Lawyers for Charles Taylor are protesting the 80-year jail sentence being sought by prosecutors after Taylor's conviction for crimes against humanity.
Taylor's attorneys on Friday filed documents saying the proposed sentence is "vindictive" and places too much of the blame for Sierra Leone's wartime atrocities on the former Liberian president.
The former president's sentence is due to be set May 30.
Last month, the U.N.-backed Special Court for Sierra Leone found Taylor guilty on 11 counts of crimes against humanity, including acts of terrorism, murder and rape.
Prosecutors said Taylor masterminded Sierra Leone's civil war in the 1990s, arming and assisting rebels in exchange for "blood diamonds" mined in eastern Sierra Leone.
The court found Taylor did not have command and control of the rebels, but was aware of their activities and provided them with weapons and other supplies.

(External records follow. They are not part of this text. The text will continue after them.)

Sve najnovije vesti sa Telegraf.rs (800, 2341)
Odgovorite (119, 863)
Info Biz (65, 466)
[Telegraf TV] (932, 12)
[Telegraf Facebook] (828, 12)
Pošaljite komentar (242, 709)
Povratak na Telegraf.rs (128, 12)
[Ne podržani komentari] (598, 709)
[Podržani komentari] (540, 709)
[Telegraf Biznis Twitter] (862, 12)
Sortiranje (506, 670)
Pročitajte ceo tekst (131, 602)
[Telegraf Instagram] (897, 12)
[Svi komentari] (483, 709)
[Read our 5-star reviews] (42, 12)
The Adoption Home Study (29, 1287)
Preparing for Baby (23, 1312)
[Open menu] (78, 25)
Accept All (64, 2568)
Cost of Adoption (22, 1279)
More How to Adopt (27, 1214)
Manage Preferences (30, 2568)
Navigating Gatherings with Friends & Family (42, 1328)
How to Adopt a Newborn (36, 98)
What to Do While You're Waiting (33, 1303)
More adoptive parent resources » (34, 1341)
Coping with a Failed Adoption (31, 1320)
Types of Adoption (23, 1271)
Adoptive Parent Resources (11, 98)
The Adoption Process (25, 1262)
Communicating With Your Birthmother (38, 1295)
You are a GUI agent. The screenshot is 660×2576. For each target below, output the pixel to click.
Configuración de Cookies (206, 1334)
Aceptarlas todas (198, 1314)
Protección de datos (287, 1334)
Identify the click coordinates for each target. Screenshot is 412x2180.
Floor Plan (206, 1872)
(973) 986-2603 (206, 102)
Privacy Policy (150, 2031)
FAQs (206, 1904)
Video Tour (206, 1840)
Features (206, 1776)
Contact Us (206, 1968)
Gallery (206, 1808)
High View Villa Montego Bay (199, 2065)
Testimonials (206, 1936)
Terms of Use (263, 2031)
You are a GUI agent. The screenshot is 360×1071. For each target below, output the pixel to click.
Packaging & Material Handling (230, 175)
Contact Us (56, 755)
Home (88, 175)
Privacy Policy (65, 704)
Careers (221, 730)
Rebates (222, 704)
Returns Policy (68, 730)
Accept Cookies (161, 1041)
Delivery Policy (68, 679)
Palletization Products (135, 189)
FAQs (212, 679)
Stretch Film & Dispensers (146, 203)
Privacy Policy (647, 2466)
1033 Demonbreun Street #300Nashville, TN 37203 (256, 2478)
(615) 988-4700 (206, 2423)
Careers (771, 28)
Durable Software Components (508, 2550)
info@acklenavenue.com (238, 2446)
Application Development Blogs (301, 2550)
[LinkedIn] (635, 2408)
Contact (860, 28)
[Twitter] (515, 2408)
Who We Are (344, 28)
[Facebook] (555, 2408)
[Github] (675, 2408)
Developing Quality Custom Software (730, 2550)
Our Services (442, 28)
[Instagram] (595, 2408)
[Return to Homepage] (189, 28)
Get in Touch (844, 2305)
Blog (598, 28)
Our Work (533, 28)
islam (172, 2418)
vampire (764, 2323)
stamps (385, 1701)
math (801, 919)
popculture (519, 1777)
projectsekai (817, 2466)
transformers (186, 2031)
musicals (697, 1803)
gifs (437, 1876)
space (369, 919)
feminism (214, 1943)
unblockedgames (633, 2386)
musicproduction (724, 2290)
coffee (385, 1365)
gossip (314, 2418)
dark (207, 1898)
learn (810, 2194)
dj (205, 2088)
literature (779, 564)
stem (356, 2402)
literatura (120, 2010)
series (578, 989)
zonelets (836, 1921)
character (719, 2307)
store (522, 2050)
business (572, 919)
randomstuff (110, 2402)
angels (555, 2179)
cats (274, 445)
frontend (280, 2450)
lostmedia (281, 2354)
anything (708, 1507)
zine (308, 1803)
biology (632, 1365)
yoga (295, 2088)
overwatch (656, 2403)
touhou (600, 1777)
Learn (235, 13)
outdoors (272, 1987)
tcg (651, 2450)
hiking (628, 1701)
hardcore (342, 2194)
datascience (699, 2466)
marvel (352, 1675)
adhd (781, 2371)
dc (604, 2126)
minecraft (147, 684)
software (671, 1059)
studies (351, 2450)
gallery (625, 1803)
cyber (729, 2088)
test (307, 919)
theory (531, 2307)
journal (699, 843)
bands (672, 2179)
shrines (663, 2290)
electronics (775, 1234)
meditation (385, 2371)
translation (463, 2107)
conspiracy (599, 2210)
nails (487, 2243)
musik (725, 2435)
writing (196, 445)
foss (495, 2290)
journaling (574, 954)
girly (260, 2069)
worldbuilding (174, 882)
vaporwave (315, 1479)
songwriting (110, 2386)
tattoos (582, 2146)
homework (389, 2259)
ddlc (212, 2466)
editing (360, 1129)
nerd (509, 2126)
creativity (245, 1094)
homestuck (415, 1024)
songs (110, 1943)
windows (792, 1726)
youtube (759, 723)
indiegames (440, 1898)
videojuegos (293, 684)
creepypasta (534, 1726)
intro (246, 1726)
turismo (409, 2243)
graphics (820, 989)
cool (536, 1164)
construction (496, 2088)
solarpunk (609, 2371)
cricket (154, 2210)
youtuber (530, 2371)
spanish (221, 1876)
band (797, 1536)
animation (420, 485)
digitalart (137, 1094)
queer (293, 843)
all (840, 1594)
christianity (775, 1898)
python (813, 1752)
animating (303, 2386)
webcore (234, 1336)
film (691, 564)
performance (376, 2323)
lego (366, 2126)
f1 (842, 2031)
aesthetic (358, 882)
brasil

Taylor was arrested and handed over to the court in 2006, three years after his indictment and subsequent resignation as president.
The trial, which opened in 2007, was transferred from Freetown to The Hague amid regional security concerns.
The tribunal was established to try the most serious cases of war crimes rising from the Sierra Leone conflict. The Taylor case is expected to be the court's last major trial.
Some information for this report was provided by AP, AFP and Reuters.